--- Begin PASSAGE TO READ ---
Here is an intuitive way of looking at the problem: When we have a frequency of more than 2 for any product, the number of pairs then becomes the number of ways to choose two pairs out of the total number of pairs * 8. For example, if the product frequency count of 12 is 'x'. then the contribution of 12 to the answer is xC2*8 , i.e (x*(x-1))//2)*8.

man i wished neetcode explain a little more about how that formula came about. all he needed to do was to reference C(X,2) in Combinations terms and things would click so much easier. 2 hash map approach is so unnatural, if you were to get this in an interview nobody would be draw this whole thing out to find a whole ass pattern.

i do have one confusion, for count 2 formula is 2 *(1//2) in python // is performs floor division right ? like for 0.5 floor value is 0 , then answer will be 2 * 0 for count 2 answer will be 0

Heres how i solved it : valid pair makes 8 tuples so iterating over each pair and storing there product in a hashmap then check if the map has the product if it has then we can simply multiply 8 to the no of occurrences of product in the map and add to the count to get the result

Easiest inutition: It is a problem of combinations and permutations. Select 2 pairs from available pairs and there will be 8 permutations for each selection.

hope it helps: NCR = N! / (R! * (N-R)!) -> number of combinations when we have N entities and we have to select R entities out of them. Therefore, NC2 = N! / (2 * (N-2)!) = N * (N-1) / 2 this is how we get the formula!

One of the more satisfying problems.

Selecting the number of pairs from a given count is just a method of combinatorics, where we need to select 2 pairs from the given number of count. The mathematical equation is pretty simple , nCr = n!/(r!*(n-r)!). Since the case is of choosing 2 pairs the above formula can be rewritten as - (n * (n-1)) / 2, where n is the number of pairs.

Its just a piece of combinatorics. Basically we are choosing no. of pairs C 2. for example the no. of ways of choosing 2 things out of 4 is 4C2 = 4 * 3 / 2 = 12 / 2 = 6 and thats pretty much of it

The intuition I used for understanding the maths: Pair i can be combined with the n-1 other pairs to create the tuples. Repeat for the other pairs to get a total of n*(n-1) combinations. However this doesn't account for the duplicate combinations where i,j and j,i are counted as the same combination so you use /2.

My understanding is if we check we take two pairs (a,b) and (c,d) with a product equal to X, then we have 8 possible tuples. (1) So first we create a hashmap that maps every product to how many pairs result in that product. Then we just take the point explained in (1) and we multiply by 8 the number of ways to take 2 pairs from a total of N which is C(N, 2) = N * (N - 1) / 2

what is ur paint software please

Sum of natrual numbers N * (N+1)/2 Just use N as N-1 (N-1) * (N-1+1) /2 (N-1) * N / 2

Count * (Count -1) * 4

One thing I couldn't understand much is: How come it requires more time and extra memory for the algorithm to return the answer of the given problem when I implement the product variable of the two integers at index i and j inside the two for-loop expressions before assigning the product as its key in the hash map, compared to directly assigning the product of the two integers at the hash map without implementing it as a separate variable? Wouldn't it make sense for the algorithm to then require less time and space for execution without needing to recompute the product value when directly assigning it to the declared hash map?
--- End PASSAGE TO READ ---
--- Begin RECORDED DATA ---
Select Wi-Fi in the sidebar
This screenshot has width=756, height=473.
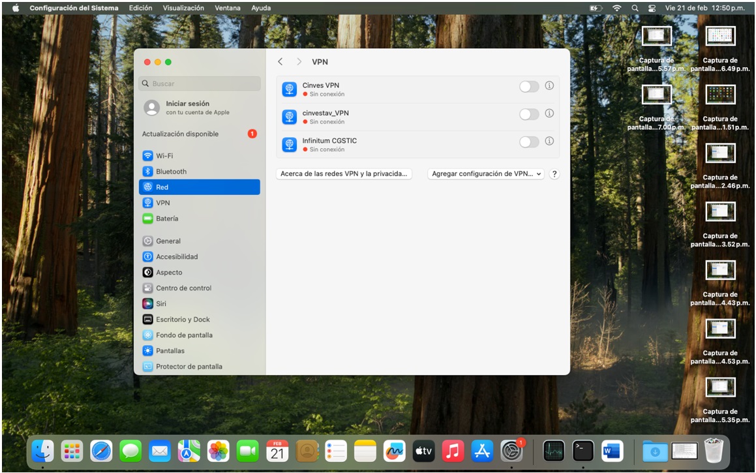164,156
--- End RECORDED DATA ---
Please answer from the comment thread: how many ways are there to choose 2 things out of 4? The listing comes from a different source than the comment thread.

#### ANSWER FOR THIS EXERCISE
Six, since 4C2 = 4 * 3 / 2 = 6.